Divorced dad wants to cover his kids on medical insurance

One of our employees who is divorced has two kids (ages 9 and 17). Apparently he is not responsible for them legally. However, his ex-wife is not able to afford medical insurance for them. The children live in a different state.

He would like to have them added to his medical insurance plan. His medical insurance is provided by us (his employer). We pay all of his premium currently.

Does anyone have a policy on this subject - covering children of divorced employees on insurance.

Thanks!

[email]paulknoch@hotmail.com[/email]

Comments

  • 7 Comments sorted by Votes Date Added
  • One of our employees had a similar situation. Since our insurance company would not cover his children, he went back to court and asked the judge to order that he provide the insurance. Having a court mandate provided him with a qualifying reason for the insurance company to cover them.
  • I totally agree to this. I personally know this works, my husband went through it with his ex. As of now the child from the previous marriage is on MY insurance policy.
  • In our company employees must experience a "qualifying event" in order to make changes and or additions/removal on their health insurance plans. Our policy: if the event (marriage, divorce, birth, adoption, gain/loss of other coverage) occured in within 30 days from the date we were notified we will let employees make the change to their insurance plans. If it its past the 30 days we give them the option to wait until open enrollment every december at that time they could make changes to their plan. Have they also been divorced more than 30 days? that would be considered a qualifying event as well.

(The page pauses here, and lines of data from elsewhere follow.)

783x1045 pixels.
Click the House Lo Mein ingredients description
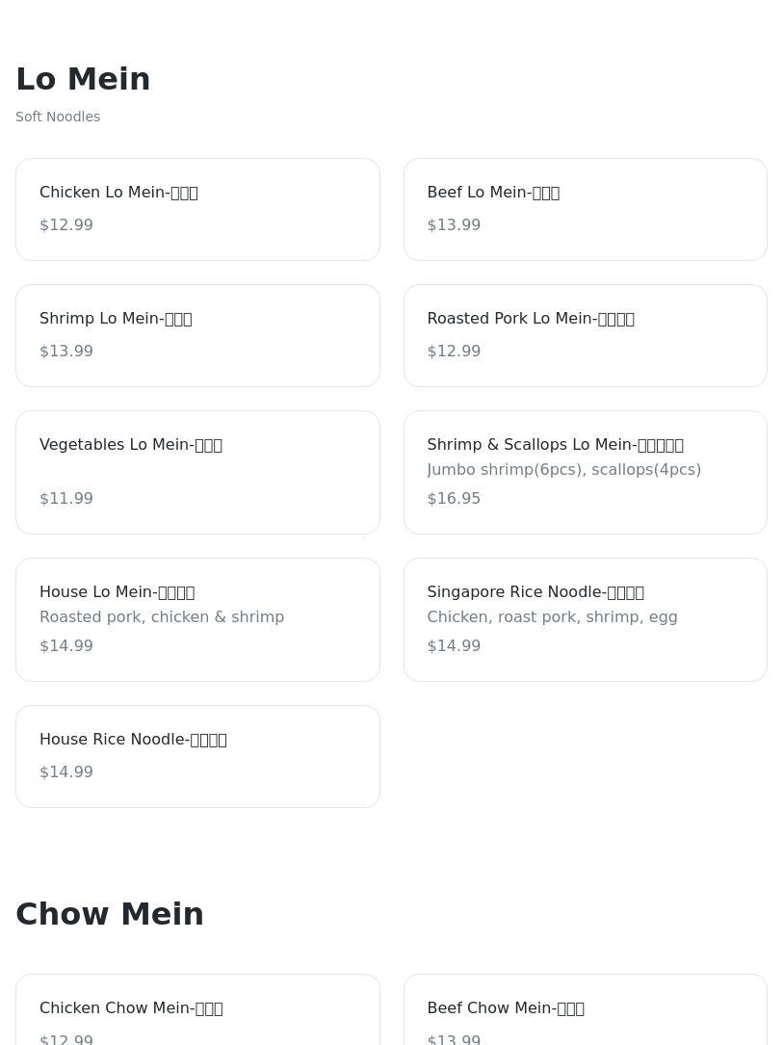[x=162, y=616]
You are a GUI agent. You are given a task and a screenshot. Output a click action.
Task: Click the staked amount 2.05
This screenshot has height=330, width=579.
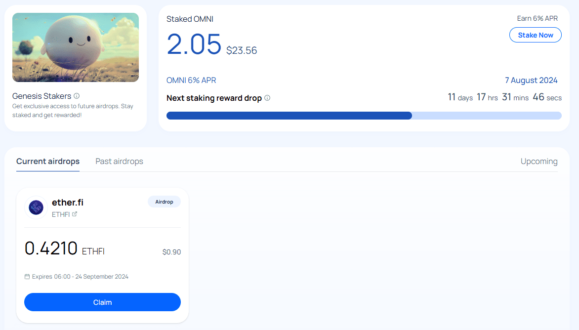coord(194,44)
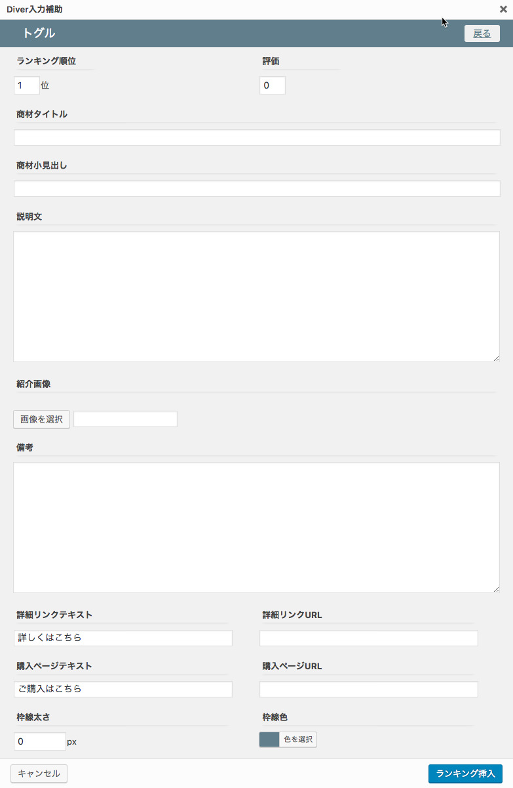Viewport: 513px width, 788px height.
Task: Click the ランキング順位 number field
Action: [26, 85]
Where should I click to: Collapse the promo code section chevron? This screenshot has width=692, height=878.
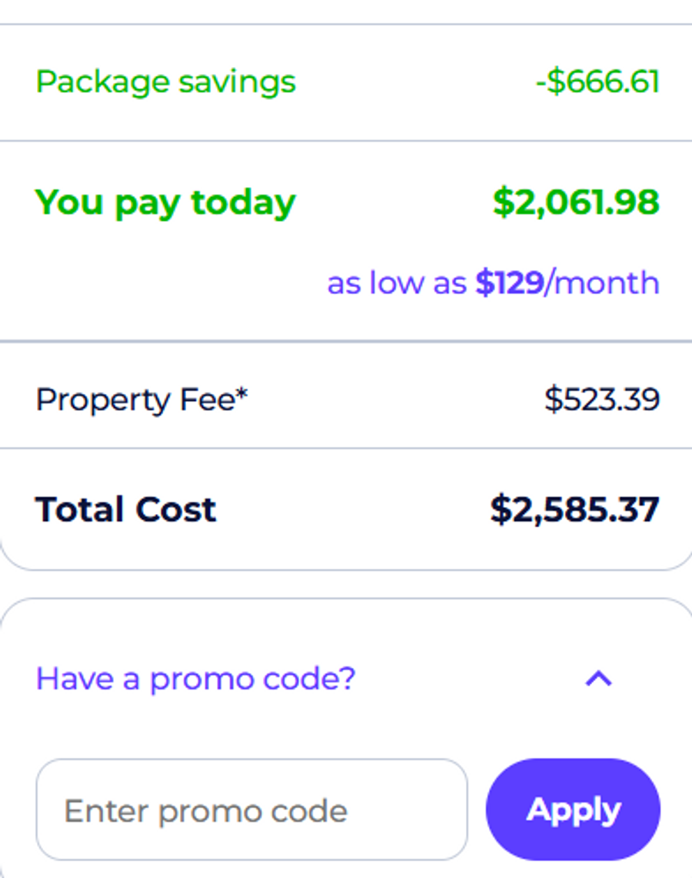tap(598, 679)
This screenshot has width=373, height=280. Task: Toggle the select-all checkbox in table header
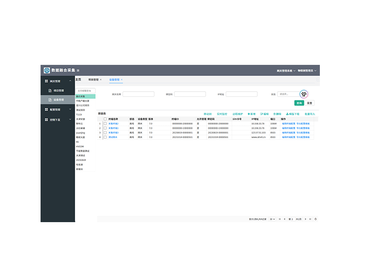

    I agree with the other 2 suggestions, getting a court order would work as well, as long as it is inwithin the 30 day period.
  • The latest legislation says that if the court order requires a parent to cover the kids on their insurance, the employer will be ORDERED to add the kids to the policy regardless of the employers in house time frames of changing the dependents. Look for a National Medical Support Notice from the child support enforcement agency and follow the instructions on it.
  • Indiana in Ohio, there's a new one.
  • Have you checked with your carrier? What do they say?
  • A court order is generally considered a qualifying event, it does not have to be within the 30 days of the custodial parent losing coverage. My stepdaughter was covered by her mother's health insurance-she now goes to college out of state-her mother's insurance is only local. My employer (who we had coverage thru) had a national plan. The mother petioned the court to have my husband, ergo me, to provide coverage, the court wrote the order, my company had to provide coverage. Neither the mother or the child lost coverage. The court order was the qualifying event.